**Task directions:** The records that follow must be transcribed in full, without any change.
•••
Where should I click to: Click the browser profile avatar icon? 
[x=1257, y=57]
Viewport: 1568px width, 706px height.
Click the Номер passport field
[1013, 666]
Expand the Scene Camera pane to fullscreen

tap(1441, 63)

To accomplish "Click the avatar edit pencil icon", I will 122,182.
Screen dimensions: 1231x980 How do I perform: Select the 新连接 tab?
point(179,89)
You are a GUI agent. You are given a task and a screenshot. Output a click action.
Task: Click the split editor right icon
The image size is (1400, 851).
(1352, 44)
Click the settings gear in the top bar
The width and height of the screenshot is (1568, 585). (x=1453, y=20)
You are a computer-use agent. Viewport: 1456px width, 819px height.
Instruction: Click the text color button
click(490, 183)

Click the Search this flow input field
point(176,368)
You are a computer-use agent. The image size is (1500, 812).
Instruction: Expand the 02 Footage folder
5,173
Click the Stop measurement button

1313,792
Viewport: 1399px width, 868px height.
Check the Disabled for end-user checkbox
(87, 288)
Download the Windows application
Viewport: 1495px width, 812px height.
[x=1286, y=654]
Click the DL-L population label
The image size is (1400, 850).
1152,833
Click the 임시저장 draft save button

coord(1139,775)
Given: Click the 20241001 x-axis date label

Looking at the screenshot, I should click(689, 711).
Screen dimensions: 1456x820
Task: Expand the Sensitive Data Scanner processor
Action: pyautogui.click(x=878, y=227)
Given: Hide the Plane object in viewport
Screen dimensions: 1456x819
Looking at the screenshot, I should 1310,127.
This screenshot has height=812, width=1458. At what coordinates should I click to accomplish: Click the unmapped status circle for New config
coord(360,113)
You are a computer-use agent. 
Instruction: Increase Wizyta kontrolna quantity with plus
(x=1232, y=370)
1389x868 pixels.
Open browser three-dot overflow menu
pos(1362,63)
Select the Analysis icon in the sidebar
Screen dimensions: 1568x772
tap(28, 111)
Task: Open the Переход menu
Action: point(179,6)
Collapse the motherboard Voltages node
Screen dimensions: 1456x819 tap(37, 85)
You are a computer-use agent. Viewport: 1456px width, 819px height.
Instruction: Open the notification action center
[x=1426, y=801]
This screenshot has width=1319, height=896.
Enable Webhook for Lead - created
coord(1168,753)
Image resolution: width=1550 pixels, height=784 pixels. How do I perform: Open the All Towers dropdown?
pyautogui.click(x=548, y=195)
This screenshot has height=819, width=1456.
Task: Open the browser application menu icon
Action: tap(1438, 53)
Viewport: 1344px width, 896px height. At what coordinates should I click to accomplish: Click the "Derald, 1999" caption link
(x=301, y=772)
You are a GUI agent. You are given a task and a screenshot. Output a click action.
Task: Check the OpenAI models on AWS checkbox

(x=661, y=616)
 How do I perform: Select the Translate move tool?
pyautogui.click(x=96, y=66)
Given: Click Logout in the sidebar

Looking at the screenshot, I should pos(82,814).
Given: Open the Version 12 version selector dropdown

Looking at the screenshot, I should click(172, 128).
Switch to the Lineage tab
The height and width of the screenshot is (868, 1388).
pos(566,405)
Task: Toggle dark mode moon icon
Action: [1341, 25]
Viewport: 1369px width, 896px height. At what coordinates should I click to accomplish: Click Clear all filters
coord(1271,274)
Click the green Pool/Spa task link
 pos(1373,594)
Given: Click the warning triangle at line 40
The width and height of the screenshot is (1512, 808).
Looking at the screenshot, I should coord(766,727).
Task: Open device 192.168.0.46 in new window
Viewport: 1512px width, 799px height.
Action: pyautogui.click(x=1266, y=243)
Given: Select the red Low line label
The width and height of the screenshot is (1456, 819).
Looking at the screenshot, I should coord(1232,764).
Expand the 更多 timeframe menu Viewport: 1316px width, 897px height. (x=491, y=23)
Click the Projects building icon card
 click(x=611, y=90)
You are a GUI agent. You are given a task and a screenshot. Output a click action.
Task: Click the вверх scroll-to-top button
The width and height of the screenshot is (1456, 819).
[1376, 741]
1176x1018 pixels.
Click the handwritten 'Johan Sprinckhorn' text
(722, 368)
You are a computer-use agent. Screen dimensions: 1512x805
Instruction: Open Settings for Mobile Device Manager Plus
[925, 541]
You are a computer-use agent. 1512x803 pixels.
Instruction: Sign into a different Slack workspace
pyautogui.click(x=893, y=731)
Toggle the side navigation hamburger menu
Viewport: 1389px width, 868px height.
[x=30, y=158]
•••
**Answer to the exercise:**
Where should I click to: Click the browser profile avatar icon? 
[x=1257, y=57]
Viewport: 1568px width, 706px height.
Click the Номер passport field
[1013, 666]
Expand the Scene Camera pane to fullscreen

tap(1441, 63)

To accomplish "Click the avatar edit pencil icon", I will 122,182.
Screen dimensions: 1231x980 How do I perform: Select the 新连接 tab?
point(179,89)
You are a GUI agent. You are given a task and a screenshot. Output a click action.
Task: Click the split editor right icon
The image size is (1400, 851).
(1352, 44)
Click the settings gear in the top bar
The width and height of the screenshot is (1568, 585). (x=1453, y=20)
You are a computer-use agent. Viewport: 1456px width, 819px height.
Instruction: Click the text color button
click(490, 183)

Click the Search this flow input field
point(176,368)
You are a computer-use agent. The image size is (1500, 812).
Instruction: Expand the 02 Footage folder
5,173
Click the Stop measurement button

1313,792
Viewport: 1399px width, 868px height.
Check the Disabled for end-user checkbox
(87, 288)
Download the Windows application
Viewport: 1495px width, 812px height.
[x=1286, y=654]
Click the DL-L population label
The image size is (1400, 850).
1152,833
Click the 임시저장 draft save button

coord(1139,775)
Given: Click the 20241001 x-axis date label

Looking at the screenshot, I should click(689, 711).
Screen dimensions: 1456x820
Task: Expand the Sensitive Data Scanner processor
Action: pyautogui.click(x=878, y=227)
Given: Hide the Plane object in viewport
Screen dimensions: 1456x819
Looking at the screenshot, I should 1310,127.
This screenshot has height=812, width=1458. At what coordinates should I click to accomplish: Click the unmapped status circle for New config
coord(360,113)
You are a computer-use agent. 
Instruction: Increase Wizyta kontrolna quantity with plus
(x=1232, y=370)
1389x868 pixels.
Open browser three-dot overflow menu
pos(1362,63)
Select the Analysis icon in the sidebar
Screen dimensions: 1568x772
tap(28, 111)
Task: Open the Переход menu
Action: point(179,6)
Collapse the motherboard Voltages node
Screen dimensions: 1456x819 tap(37, 85)
You are a computer-use agent. Viewport: 1456px width, 819px height.
Instruction: Open the notification action center
[x=1426, y=801]
This screenshot has width=1319, height=896.
Enable Webhook for Lead - created
coord(1168,753)
Image resolution: width=1550 pixels, height=784 pixels. How do I perform: Open the All Towers dropdown?
pyautogui.click(x=548, y=195)
This screenshot has height=819, width=1456.
Task: Open the browser application menu icon
Action: tap(1438, 53)
Viewport: 1344px width, 896px height. At what coordinates should I click to accomplish: Click the "Derald, 1999" caption link
(x=301, y=772)
You are a GUI agent. You are given a task and a screenshot. Output a click action.
Task: Check the OpenAI models on AWS checkbox

(x=661, y=616)
 How do I perform: Select the Translate move tool?
pyautogui.click(x=96, y=66)
Given: Click Logout in the sidebar

Looking at the screenshot, I should pos(82,814).
Given: Open the Version 12 version selector dropdown

Looking at the screenshot, I should click(172, 128).
Switch to the Lineage tab
The height and width of the screenshot is (868, 1388).
pos(566,405)
Task: Toggle dark mode moon icon
Action: [1341, 25]
Viewport: 1369px width, 896px height. At what coordinates should I click to accomplish: Click Clear all filters
coord(1271,274)
Click the green Pool/Spa task link
 pos(1373,594)
Given: Click the warning triangle at line 40
The width and height of the screenshot is (1512, 808).
Looking at the screenshot, I should coord(766,727).
Task: Open device 192.168.0.46 in new window
Viewport: 1512px width, 799px height.
Action: pyautogui.click(x=1266, y=243)
Given: Select the red Low line label
The width and height of the screenshot is (1456, 819).
Looking at the screenshot, I should coord(1232,764).
Expand the 更多 timeframe menu Viewport: 1316px width, 897px height. (x=491, y=23)
Click the Projects building icon card
 click(x=611, y=90)
You are a GUI agent. You are given a task and a screenshot. Output a click action.
Task: Click the вверх scroll-to-top button
The width and height of the screenshot is (1456, 819).
[1376, 741]
1176x1018 pixels.
Click the handwritten 'Johan Sprinckhorn' text
(722, 368)
You are a computer-use agent. Screen dimensions: 1512x805
Instruction: Open Settings for Mobile Device Manager Plus
[925, 541]
You are a computer-use agent. 1512x803 pixels.
Instruction: Sign into a different Slack workspace
pyautogui.click(x=893, y=731)
Toggle the side navigation hamburger menu
Viewport: 1389px width, 868px height.
[x=30, y=158]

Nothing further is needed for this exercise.